### Compito assegnato 1
Rispondi a queste domande sull'estratto fornito:
(a) In base a quale criterio, secondo il ricorrente, si sarebbe dovuto ripartire l'onere probatorio?
(b) Nel quarto motivo, quale documento dell'INPS risulta prodotto in giudizio?
(c) Quale eccezione va innanzitutto disattesa?
═══ Estratto fornito
Precisato di essere stato licenziato soltanto successivamente all’inizio
dell’attività della C., afferma comunque che l’onere probatorio avrebbe dovuto
essere ripartito in base al criterio della vicinanza della prova.

4. Con il quarto motivo, il ricorrente denuncia la
violazione e la falsa applicazione degli artt. 420
e 421 cod. proc. civ. e degli artt. 98 e 99 del r.d. 16 marzo
1942, n. 267, nonché l’omesso esame di un fatto controverso e decisivo per
il giudizio, osservando che, nel ritenere non provata la mancata riassunzione
da parte dell’impresa cessionaria, il decreto impugnato ha posto a suo carico
una prova negativa, riguardante una circostanza non contestata da parte della
convenuta e dalla stessa non documentata, senza tenere conto della produzione
in giudizio dell’estratto contributivo dell’INPS, dal quale emergeva la totale
assenza di versamenti da parte della C., e senza sentirlo liberamente in ordine
ai fatti di causa.

5. Con il quinto motivo, il ricorrente deduce la
nullità del decreto impugnato per violazione e falsa applicazione dell’art. 111, sesto comma, Cost., dell’art. 132, secondo comma, n. 4 cod. proc. civ. e
dell’art. 118 disp. att. cod. proc. civ.,
rilevando la grave illogicità e contraddittorietà della motivazione, nella
quale il Tribunale, pur avendo ricollegato il diritto all’indennità al
licenziamento ed avendone riconosciuto la prededucibilità, ha posto a suo carico
l’onere di provare la mancata riassunzione.

6. Così riassunti i motivi d’impugnazione, va
innanzitutto disattesa l’eccezione d’improcedibilità del ricorso per
inosservanza dell’art. 369, secondo comma, n. 4
cod. proc. civ., sollevata dalla difesa della controricorrente in relazione
alla mancata produzione in giudizio del testo integrale dell’accordo collettivo
invocato dal ricorrente a sostegno della domanda di ammissione al passivo.
══════
═══ Record forniti
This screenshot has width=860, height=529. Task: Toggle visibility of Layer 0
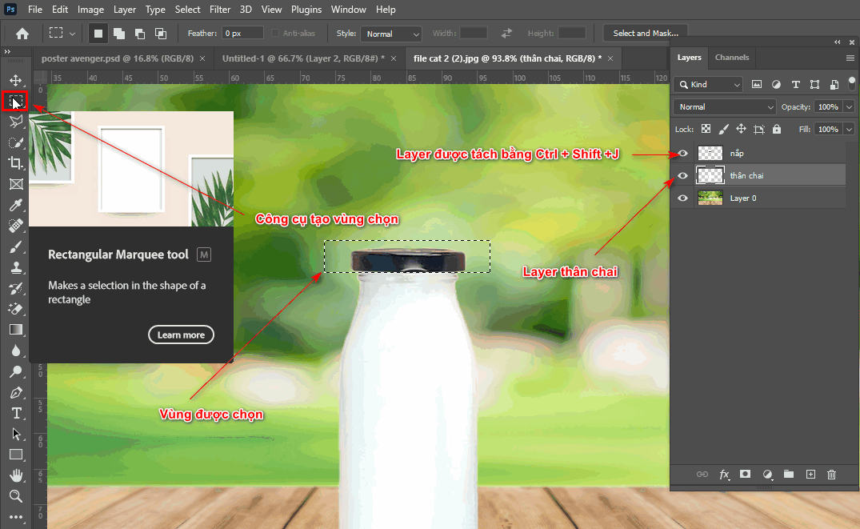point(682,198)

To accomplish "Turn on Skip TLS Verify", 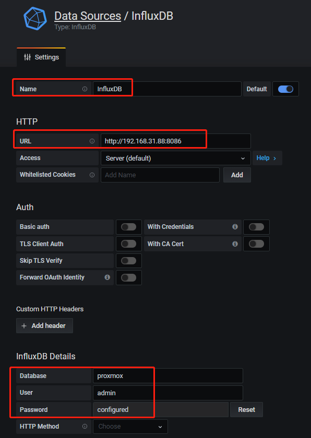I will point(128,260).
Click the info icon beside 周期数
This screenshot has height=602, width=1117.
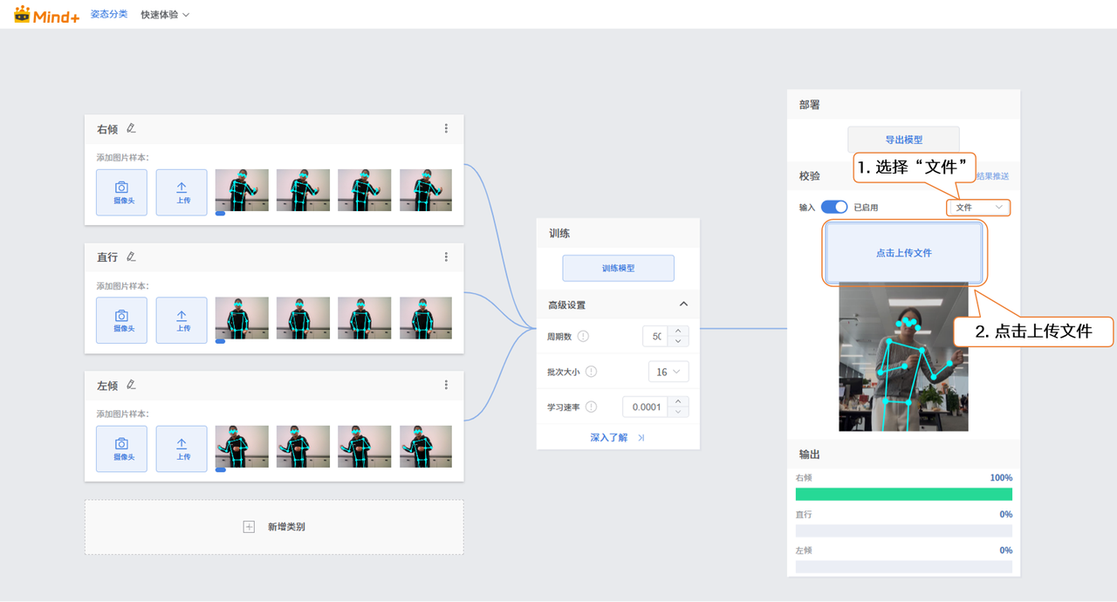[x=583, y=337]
══════
═══ Record forniti
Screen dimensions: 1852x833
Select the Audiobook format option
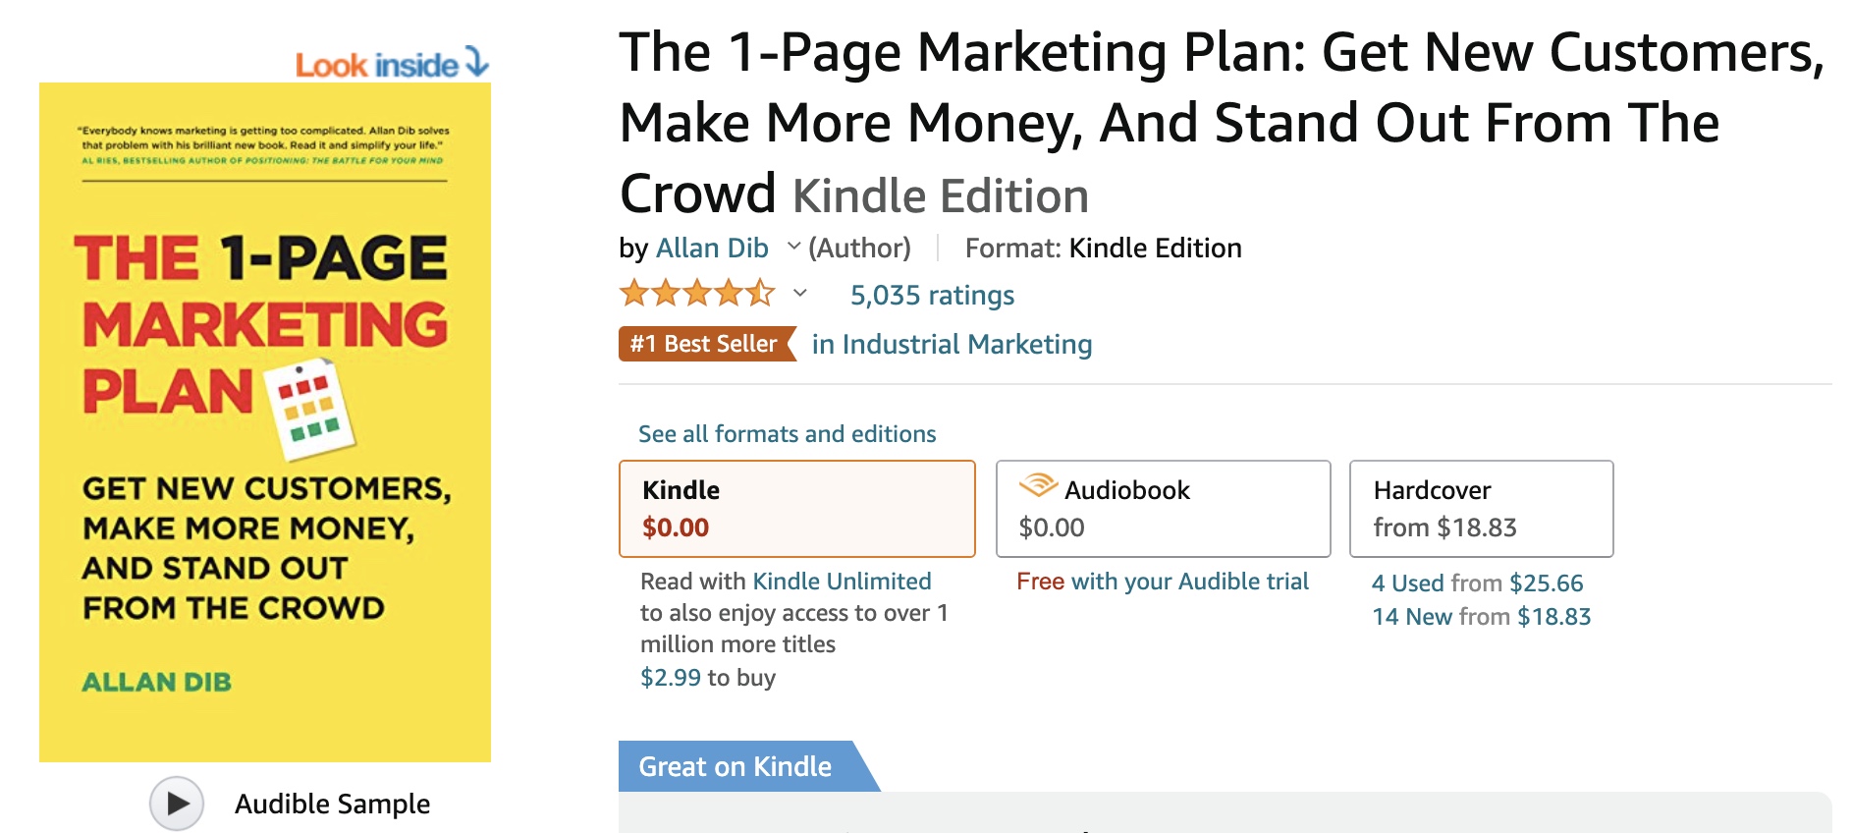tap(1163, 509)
══════
═══ Record forniti
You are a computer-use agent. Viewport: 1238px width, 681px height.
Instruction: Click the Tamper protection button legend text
══════
### Compito assegnato 2
Nei record, riscrivi la parte che si apre con la riga contenente "Screen dimensions: 1852x833" e si chiude con quella contenente "tap(1163, 509)", estremi inclusi e richieste comprese, spostando di 116 ogni coordinata nelle risposte. Lascia fuori le immagini.

### Risultato del compito 1
(a) In base al criterio della vicinanza della prova.
(b) L'estratto contributivo dell'INPS.
(c) L'eccezione d'improcedibilità del ricorso per inosservanza dell'art. 369, secondo comma, n. 4 cod. proc. civ., sollevata dalla difesa della controricorrente.

### Risultato del compito 2
Screen dimensions: 1852x833
Select the Audiobook format option
tap(1279, 625)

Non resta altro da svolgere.